**PROVIDED TEXT:**
---------------

Question

Saturated water with a quality of 0.55 and a temperature of 120 oC enters an uninsulated diffuser at a velocity of 180 m/s. The mass flow rate is 1.5 kg/s. If the water is to exit as saturated water vapor at a temperature of 120 oC, with negligible velocity, determine the necessary heat transfer rate.

Answer 1

Answer:

$Q_{in}=146.22kW$

Explanation:

Hello,

In this case, the energy balance for the given uninsulated diffuser is:

$m_{in}h_{in}+m_{in}\frac{v_{in}^2}{2}+Q_{in} =m_{out}h_{out}+m_{out}\frac{v_{out}^2}{2}$

Thus, we shall remember that the inlet mass equals the outlet mass and the outlet velocity is negligible, for that reason we obtain:

$mh_{in}+m\frac{v_{in}^2}{2}+Q_{in} =mh_{out}$

Hence, solving for the heat, we need the enthalpy at the inlet, which at 120°C for a liquid-vapor mixture results:

$h_{in}=503.81\frac{kJ}{kg} +0.55*2202.1\frac{kJ}{kg}=1714.965\frac{kJ}{kg}$

Moreover, at 120 °C the outlet enthlapy as saturated steam is:

$2706.0\frac{kJ}{kg}$

(Values extracted from Cengel, Thermodynamics 7th edition). In such a way, the required heat inlet is:

$Q_{in}=m(h_{out}-h_{in}-\frac{v_{in}^2}{2})=0.15\frac{kg}{s}(2706.0\frac{kJ}{kg}-1714.965\frac{kJ}{kg}-\frac{(180m/s)^2}{2*1000})$

$Q_{in}=146.22kW$

Notice that the term having the velocity should be divided by 1000 to obtain  it in kJ/kg.

Best regards.

---------------

**RECORDED INFORMATION:**
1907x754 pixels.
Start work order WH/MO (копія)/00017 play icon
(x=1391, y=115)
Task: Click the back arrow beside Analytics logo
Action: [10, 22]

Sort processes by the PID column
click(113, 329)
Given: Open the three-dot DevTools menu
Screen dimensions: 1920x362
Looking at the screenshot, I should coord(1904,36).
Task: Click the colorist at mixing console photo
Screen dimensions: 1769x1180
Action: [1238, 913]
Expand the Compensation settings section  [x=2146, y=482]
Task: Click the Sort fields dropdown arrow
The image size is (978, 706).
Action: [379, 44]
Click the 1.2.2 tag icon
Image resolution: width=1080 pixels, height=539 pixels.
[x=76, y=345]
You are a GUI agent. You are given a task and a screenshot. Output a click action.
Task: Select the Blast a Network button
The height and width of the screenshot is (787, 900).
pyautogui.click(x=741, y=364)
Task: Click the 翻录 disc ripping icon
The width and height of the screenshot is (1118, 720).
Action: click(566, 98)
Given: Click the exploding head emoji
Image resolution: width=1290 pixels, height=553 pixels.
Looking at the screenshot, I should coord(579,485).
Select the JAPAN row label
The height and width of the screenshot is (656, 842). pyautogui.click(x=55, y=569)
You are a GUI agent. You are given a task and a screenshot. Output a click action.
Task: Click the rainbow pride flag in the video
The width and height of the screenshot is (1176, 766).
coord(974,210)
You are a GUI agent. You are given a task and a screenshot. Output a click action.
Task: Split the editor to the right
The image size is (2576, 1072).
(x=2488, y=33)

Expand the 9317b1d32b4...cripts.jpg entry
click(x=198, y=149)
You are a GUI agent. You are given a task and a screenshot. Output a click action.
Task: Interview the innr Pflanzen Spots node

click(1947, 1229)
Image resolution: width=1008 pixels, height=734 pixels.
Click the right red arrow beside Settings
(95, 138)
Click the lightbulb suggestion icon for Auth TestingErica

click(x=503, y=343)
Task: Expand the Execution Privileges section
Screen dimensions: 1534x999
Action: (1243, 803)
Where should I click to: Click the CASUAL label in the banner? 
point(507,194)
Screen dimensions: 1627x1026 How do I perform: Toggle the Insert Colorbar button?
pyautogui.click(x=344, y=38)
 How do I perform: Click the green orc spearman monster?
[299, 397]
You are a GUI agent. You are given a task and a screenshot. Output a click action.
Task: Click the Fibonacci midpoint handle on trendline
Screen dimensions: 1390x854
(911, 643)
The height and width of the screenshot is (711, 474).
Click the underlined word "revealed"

---------------

**ACTIONS TO TAKE:**
**1)** Please duplicate the diffuser thread's passage starting with "Moreover, at 120" and going on through "Best regards.".
**2)** In the diffuser thread, which book are the enthalpy values said to come from?

**SOLUTIONS BY TASK:**
**1)**
Moreover, at 120 °C the outlet enthlapy as saturated steam is:

$2706.0\frac{kJ}{kg}$

(Values extracted from Cengel, Thermodynamics 7th edition). In such a way, the required heat inlet is:

$Q_{in}=m(h_{out}-h_{in}-\frac{v_{in}^2}{2})=0.15\frac{kg}{s}(2706.0\frac{kJ}{kg}-1714.965\frac{kJ}{kg}-\frac{(180m/s)^2}{2*1000})$

$Q_{in}=146.22kW$

Notice that the term having the velocity should be divided by 1000 to obtain  it in kJ/kg.

Best regards.

**2)** Cengel, Thermodynamics 7th edition.